The story is called “I Walk In.” It’s the first story I ever wrote for my own purposes, and is definitely rough. I’m pretty sure I plagiarized a Saturday Night Live sketch somewhere along the line.
It’s also very episodic. So I’m going to be typing up, and posting, an episode a day for… crap, how many parts where there? I think five, but I’m not sure. I haven’t gone back to read it through yet. If you read this update-to-update, you’re pretty much going to be discovering this story with me as I rediscover it.
So a little background:
When I was a kid, I used to have these stories that I’d build on when I didn’t have anything else to think of. Usually it was when I was going to sleep at night. Most of the times they were based off of some other property (Beetlejuice, Dexter’s Lab, and Sailor Moon are the ones I can think of off the top of my head), but sometimes they were more original.
I thought of these stories specifically in those times when a mind is most apt to wander. A lot of times I’d lose my train of thought and go somewhere else for a while. Somehow, I got into the habit of returning to my story by focusing myself with a three-word phrase: “I walk in.”
It was symbolic. I was the narrator, I wasn’t a character. But that phrase let me walk into the story in my mind, enter the setting, and then continue back from where I’d left off.
When I started writing the story that I’ll start posting tomorrow, that’s the feeling I was trying to convey. The feeling of a narrator entering his own story, watching as the events around him unfold into the events that haven’t happened yet.

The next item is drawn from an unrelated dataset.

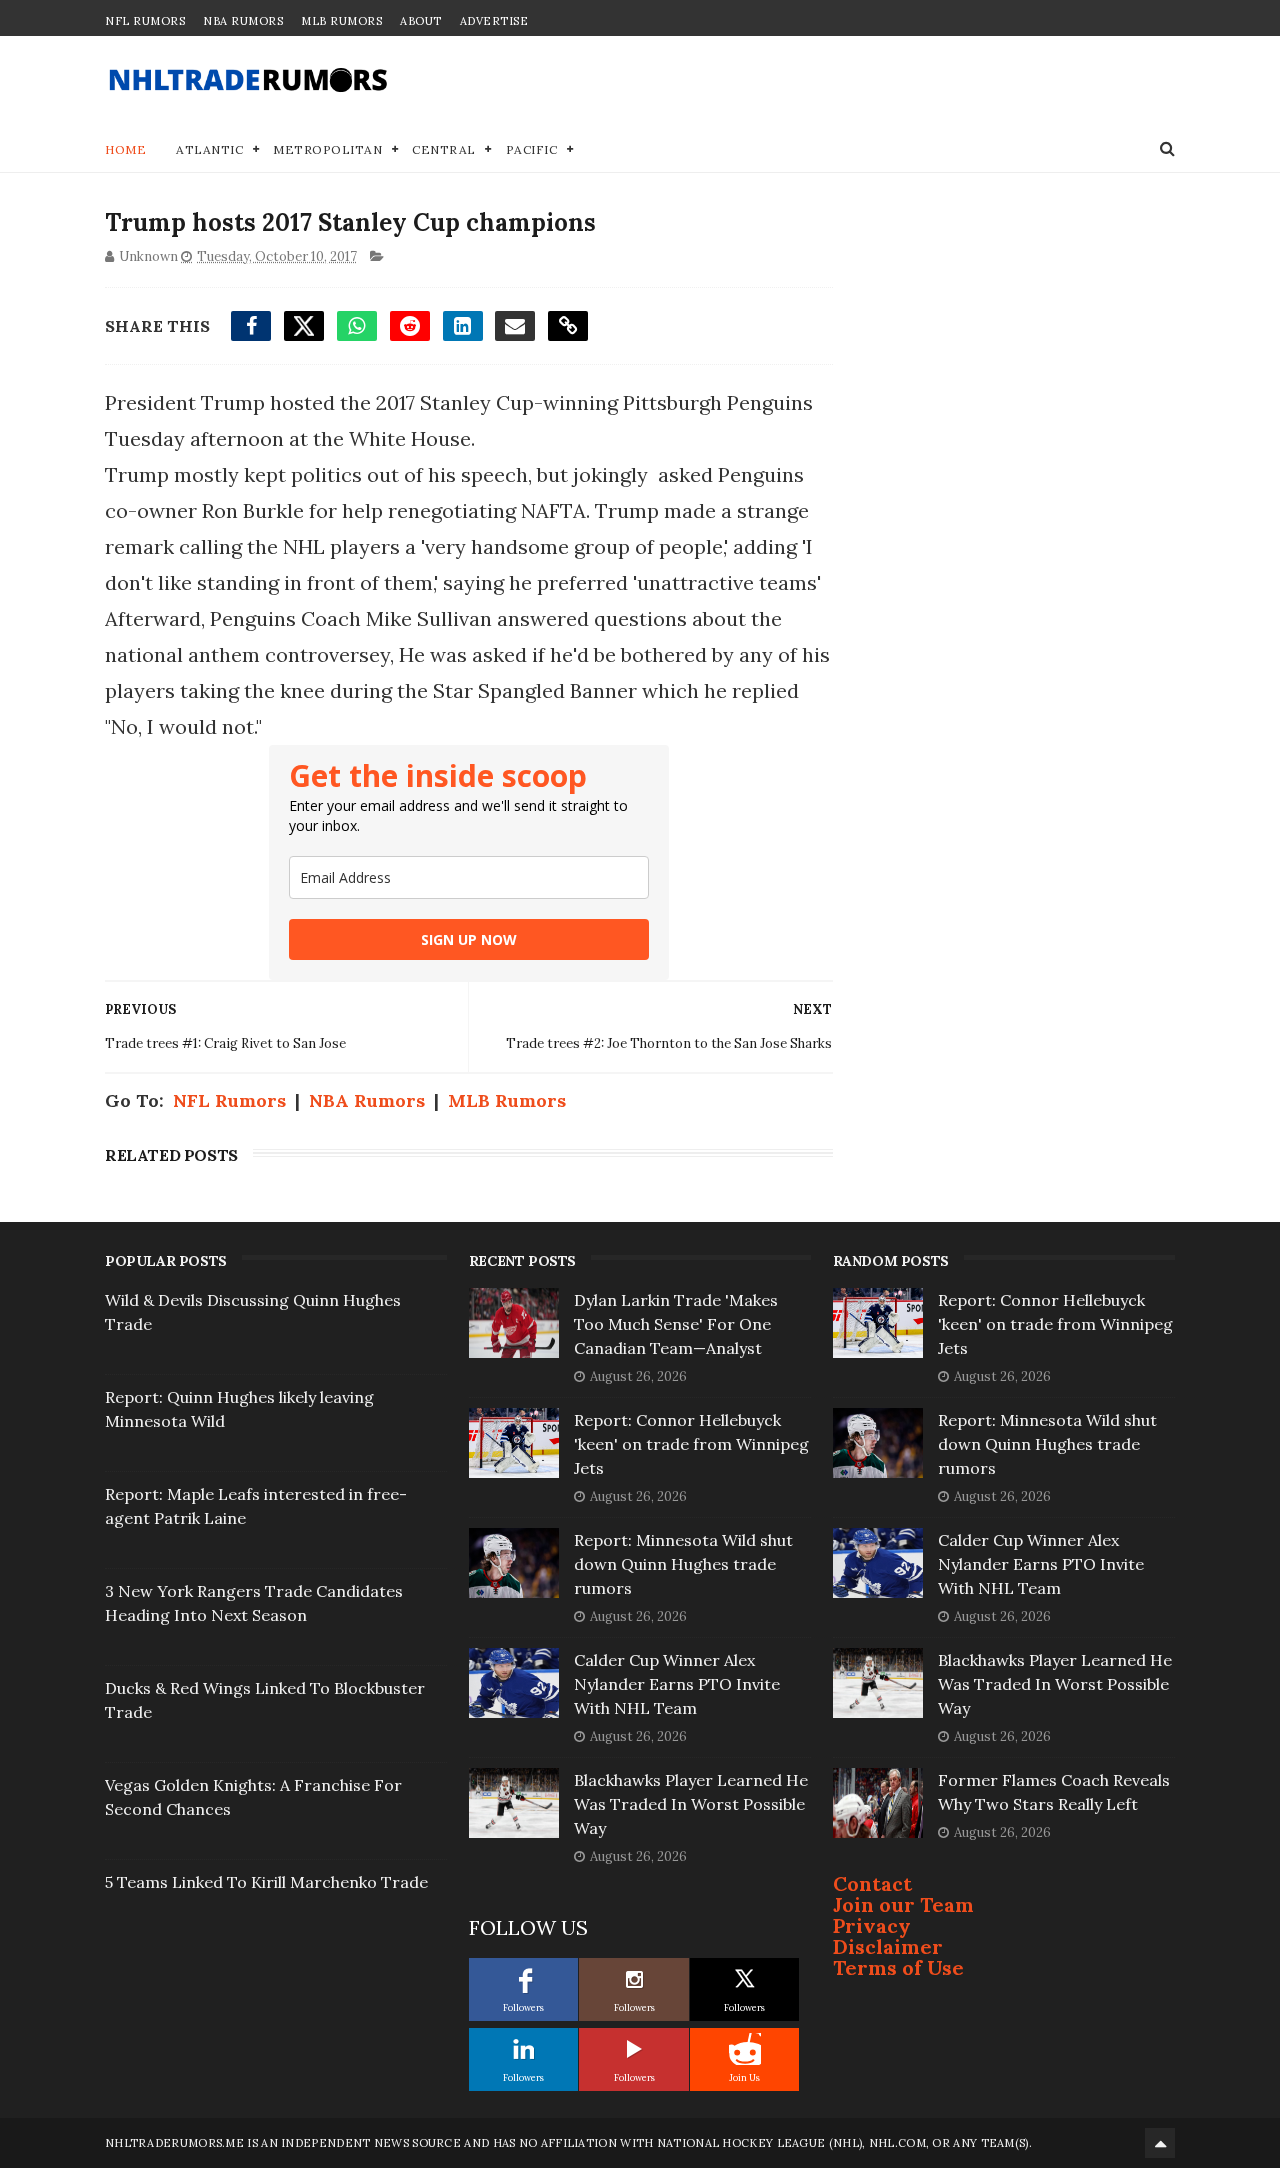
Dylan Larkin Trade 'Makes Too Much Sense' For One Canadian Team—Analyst (676, 1324)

I don’t think I did a very good job of translating that idea from my mind to the paper. But I was 15 years old, and it was my first story. I want to say I still did a good job of *something,* but truth be told, it’s been so long since I read it that I barely remember the flow of events.
So tune in tomorrow for part one. And then the next day for part two. And then the day after that for part three. And maybe reading and typing up this story, that was based off of a tool I used to get myself focused on coming up with new stories, will get me focused on coming up with new stories.
(Bonus points to whoever can pick out the SNL sketch that I stole from.)